What is expected>
Retype the data, beginning at the line that has "Where should I" and stopping after the line that has "point(1288,417)".

Extracted records>
*****
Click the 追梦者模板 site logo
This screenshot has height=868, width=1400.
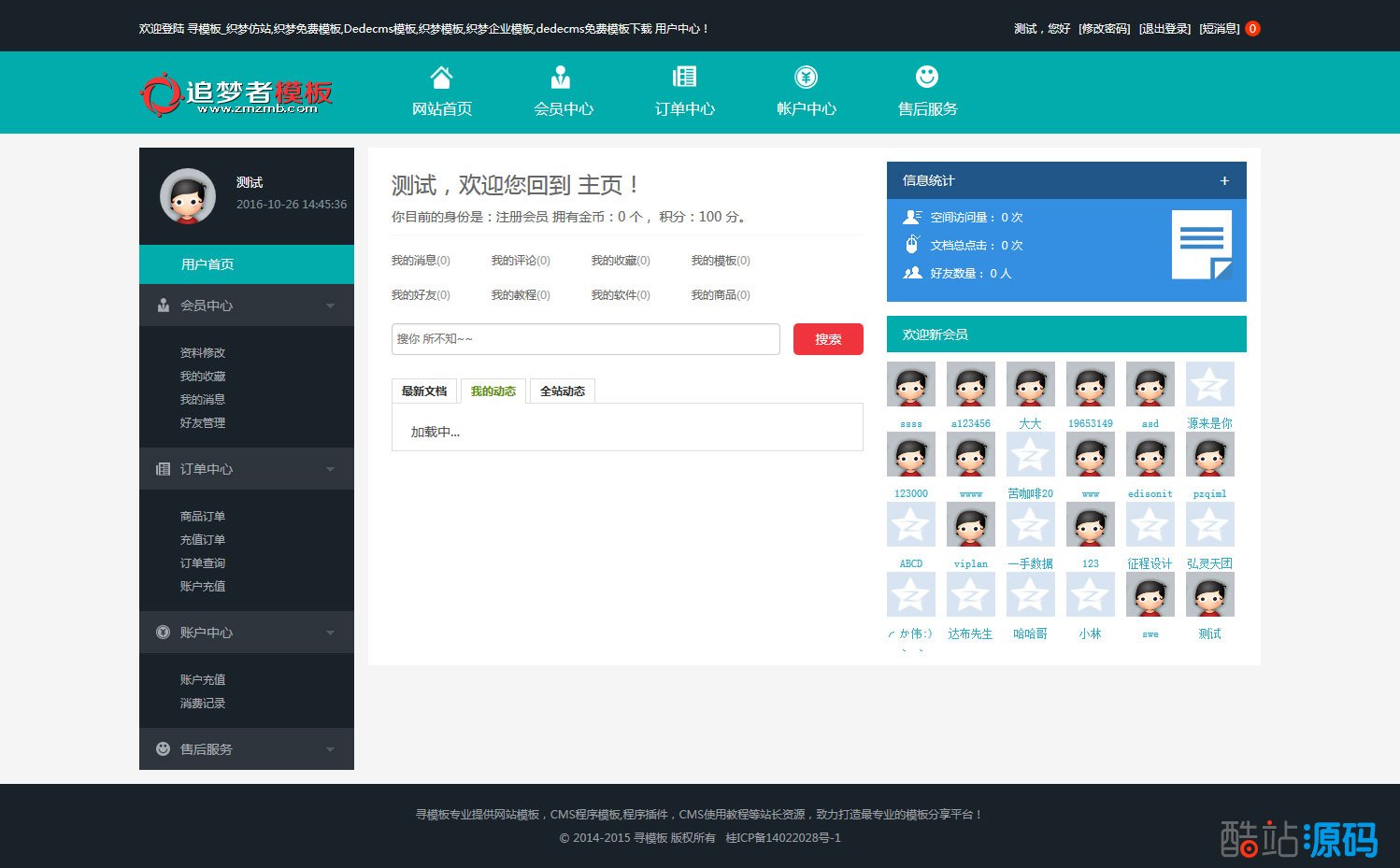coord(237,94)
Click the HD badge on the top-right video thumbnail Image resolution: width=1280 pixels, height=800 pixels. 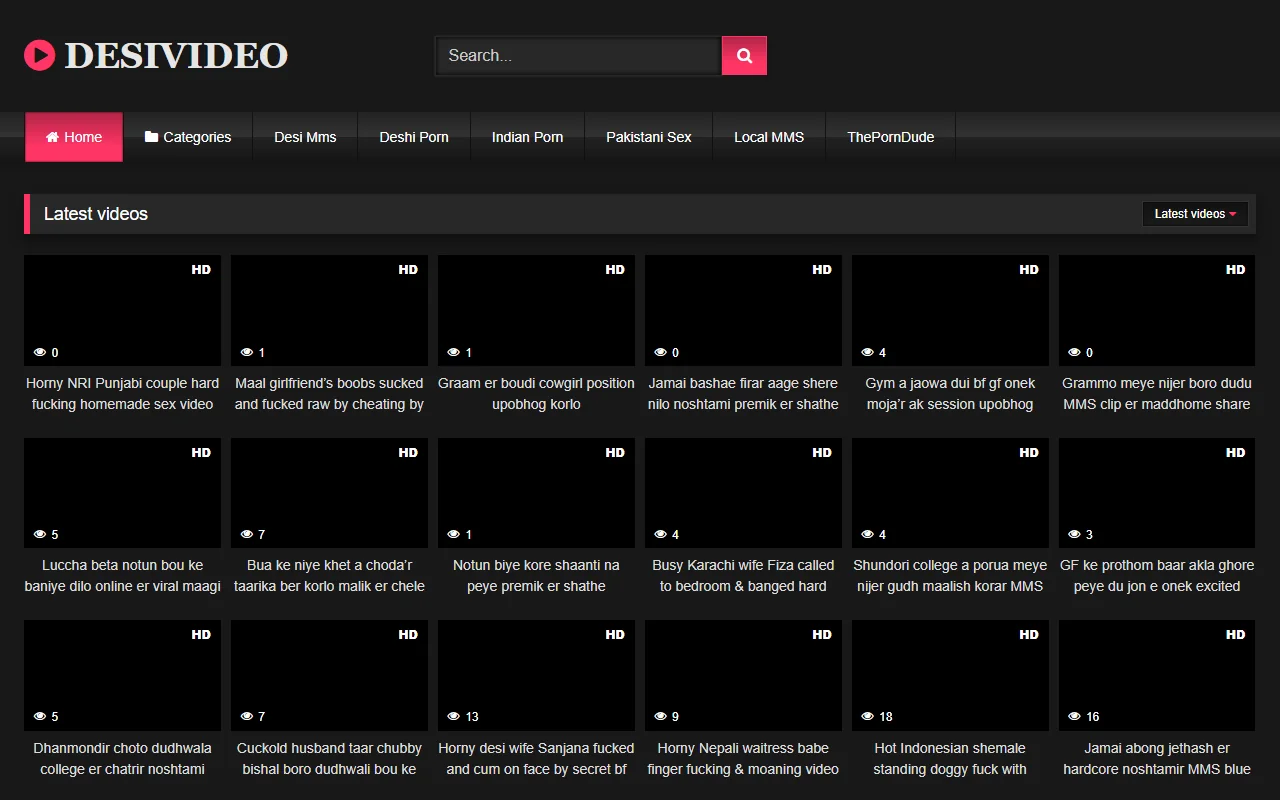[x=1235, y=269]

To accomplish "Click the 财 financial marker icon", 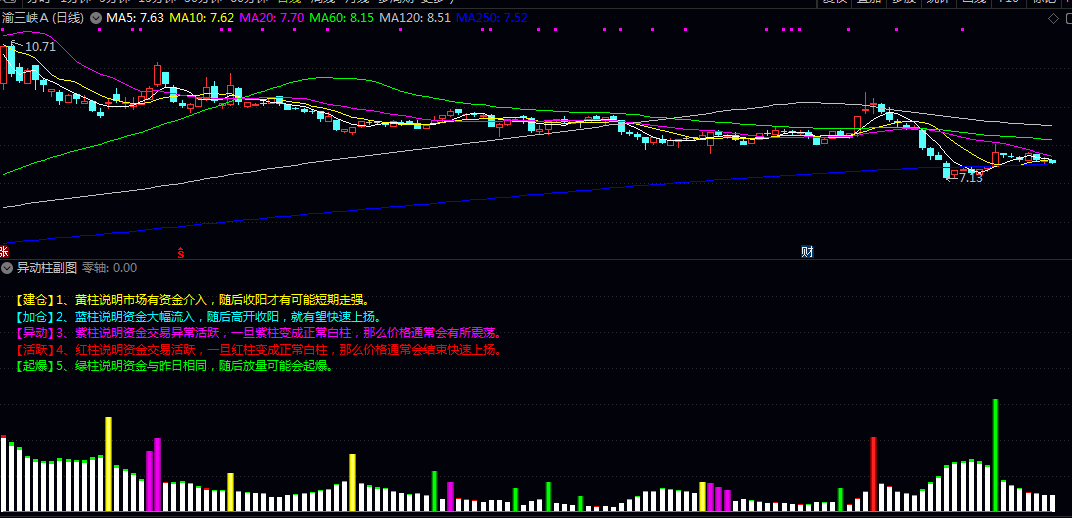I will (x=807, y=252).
*****
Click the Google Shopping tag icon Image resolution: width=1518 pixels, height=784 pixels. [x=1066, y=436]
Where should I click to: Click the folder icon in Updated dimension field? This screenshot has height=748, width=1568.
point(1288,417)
*****
Answer to this problem>
Where should I click to: Click the folder icon in Updated dimension field? This screenshot has height=748, width=1568.
point(1288,417)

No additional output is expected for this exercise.